Daniel Agiuis, Managing Director of iCount, Vanuatu’s premier accounting, consulting and advisory firm, has announced funding support of 1,000,000 vatu to the Vanuatu Paralympic Committee (VPC).
For safe, contracted transport costs for Ni-Vanuatu para-athletes to and from training. It’s a big number but figures and results are what iCount understands counts.
“Our team at iCount know numbers matter,” states Daniel Agius.
“The statistics are grim when you talk about inclusion for people living with a disability in Vanuatu. We have to change attitudes by ensuring Ni-Vanuatu living with an impairment are given opportunity and access.
“We know that with inclusion comes respect. ICount’s support for bus fares will facilitate participation in a range of sporting activities, to grow health, well-being and improve self-esteem.
“Watching the film ‘Phoenix Rising’ the story of the Paralympic Games, iCount made the decision to do something. Identifying and supporting elite parathletes is a game changer.
“With sporting success regionally and internationally comes the opportunity to act as ‘Change Champions’ – to change the attitudes nationally here in Vanuatu towards our people living with an impairment. iCount is going to make sure they count,”Agius said.
“The Hidden People” is a term often used to describe people in Vanuatu with a disability. Census figures do not accurately capture the number of Ni-Vanuatu, but it is estimated that between 5% to 12% of Ni-Vanuatu have a mild to severe disability.

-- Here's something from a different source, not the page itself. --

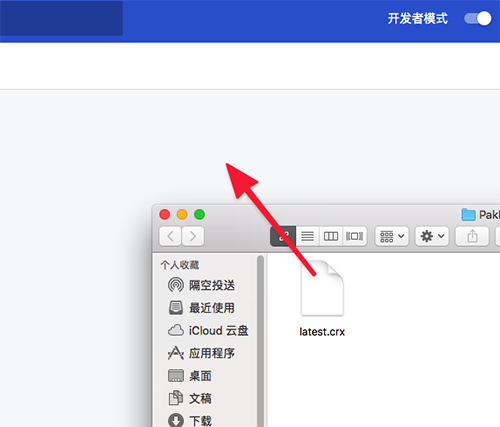Open 隔空投送 AirDrop in sidebar
Viewport: 500px width, 427px height.
[201, 285]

“Why are the numbers only estimates? When Census enumerators visit a community, parents hide their disabled family members in back rooms or in bush gardens out of shame and a feeling they have been cursed or are victims of a taboo.

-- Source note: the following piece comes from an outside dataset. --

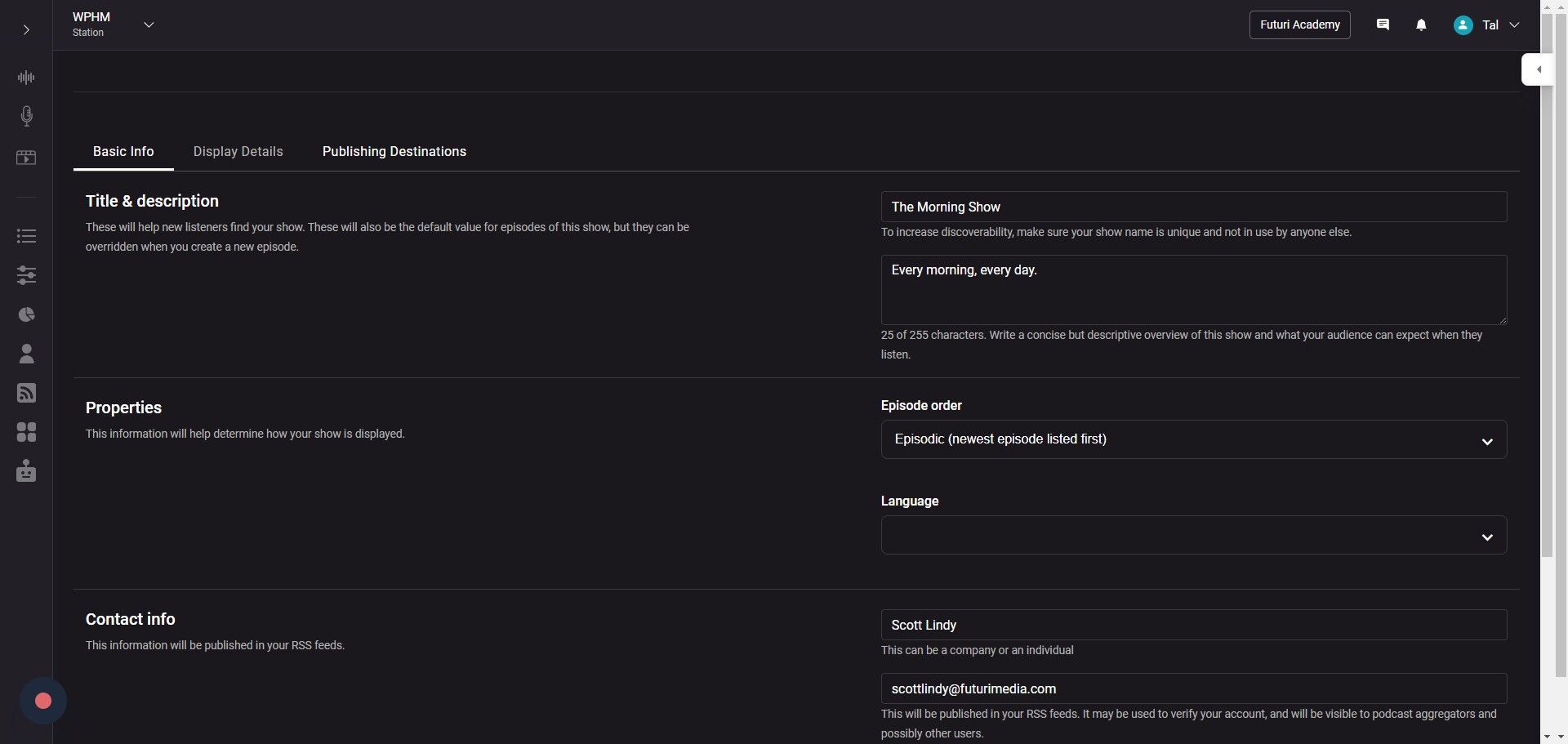This screenshot has width=1568, height=744.
Task: Click the show title input field
Action: 1193,207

“Often, children with a disability do not go to school. Often they are not taken to community events or Church. Without an education and employment skills, they do not get a job and find difficulty contributing to their families and community. They are left out and left behind.

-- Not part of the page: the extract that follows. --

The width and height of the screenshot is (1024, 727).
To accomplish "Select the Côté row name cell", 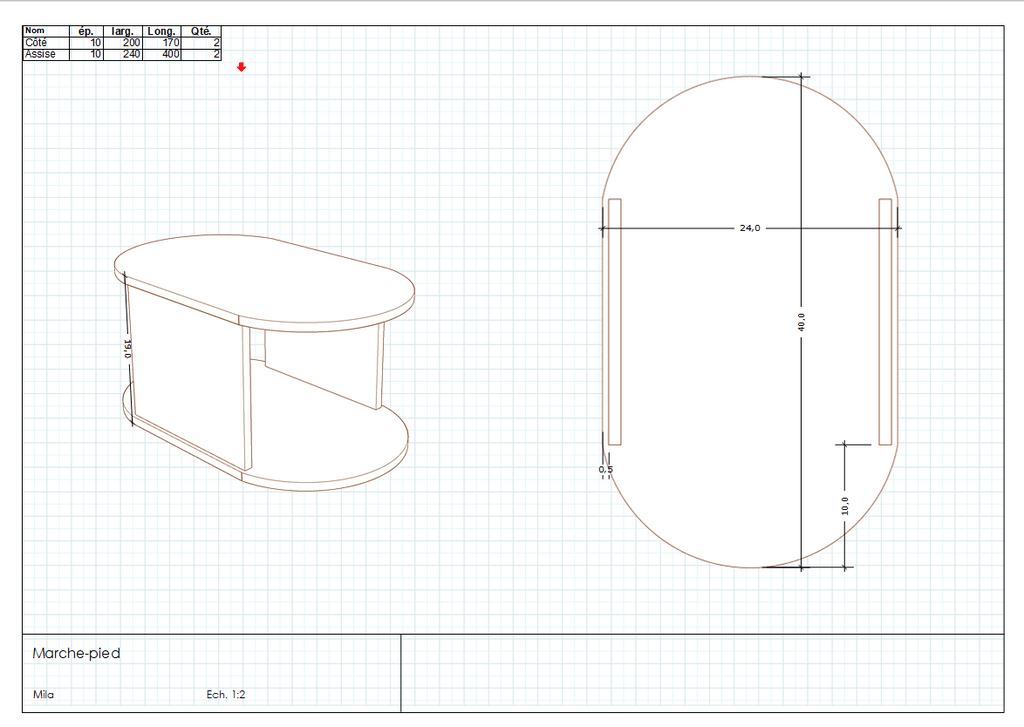I will pyautogui.click(x=37, y=43).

“Too often, those of us with a disability are left in dark corners,” comments Georges Langa, Board member for Vanuatu Paralympic Committee and now a Board member for Oceania Paralympic Committee.
“Harnessing the power of sport to change community attitudes, people can see what we can do. Sport can make people look at our ability, not our disability. However, there’s another barrier just as big as an actual disability – bus fares.”
The figures speak for themselves. With 150 vatu one way to training, that’s 300 vatu for a round trip. Training several days quickly adds up to 1,000 vatu a week. If training runs for 40 weeks a year, that’s 40,000 vt per athlete annually.
“The VPC has found that trying to find bus fares is the biggest obstacle to our rapidly growing program of track and field, rowing, table tennis, seated volleyball, swimming and hockey.
It’s so fantastic we have parathletics programs now in Vila, Lakatoro, Isangel and Luganville, but we are victims of our own successful outreach and promotion.
“Many of our parathletes are young women. We have had issues with their safety so being able to contract reliable bus drivers is fantastic,” explains Margaret Macfarlane, VPC’s President. “Bus fares have been our biggest challenge until now with iCount’s generosity!,” Langa said.
Elie Enock, multi medal parathlete explains “It’s not just having a disability that prevents participation in sport. The biggest problem is the cost of transport costs – bus fares – to and from training.
“Our motto this year is ‘The Future is Accessible’ but with our bad roads and footpaths, we just cannot go to training. Most of us did not go to school so we have no jobs. How can we keep asking our communities and families for bus fares? With this donation for safe transport to and from training, iCount will make sure we count!”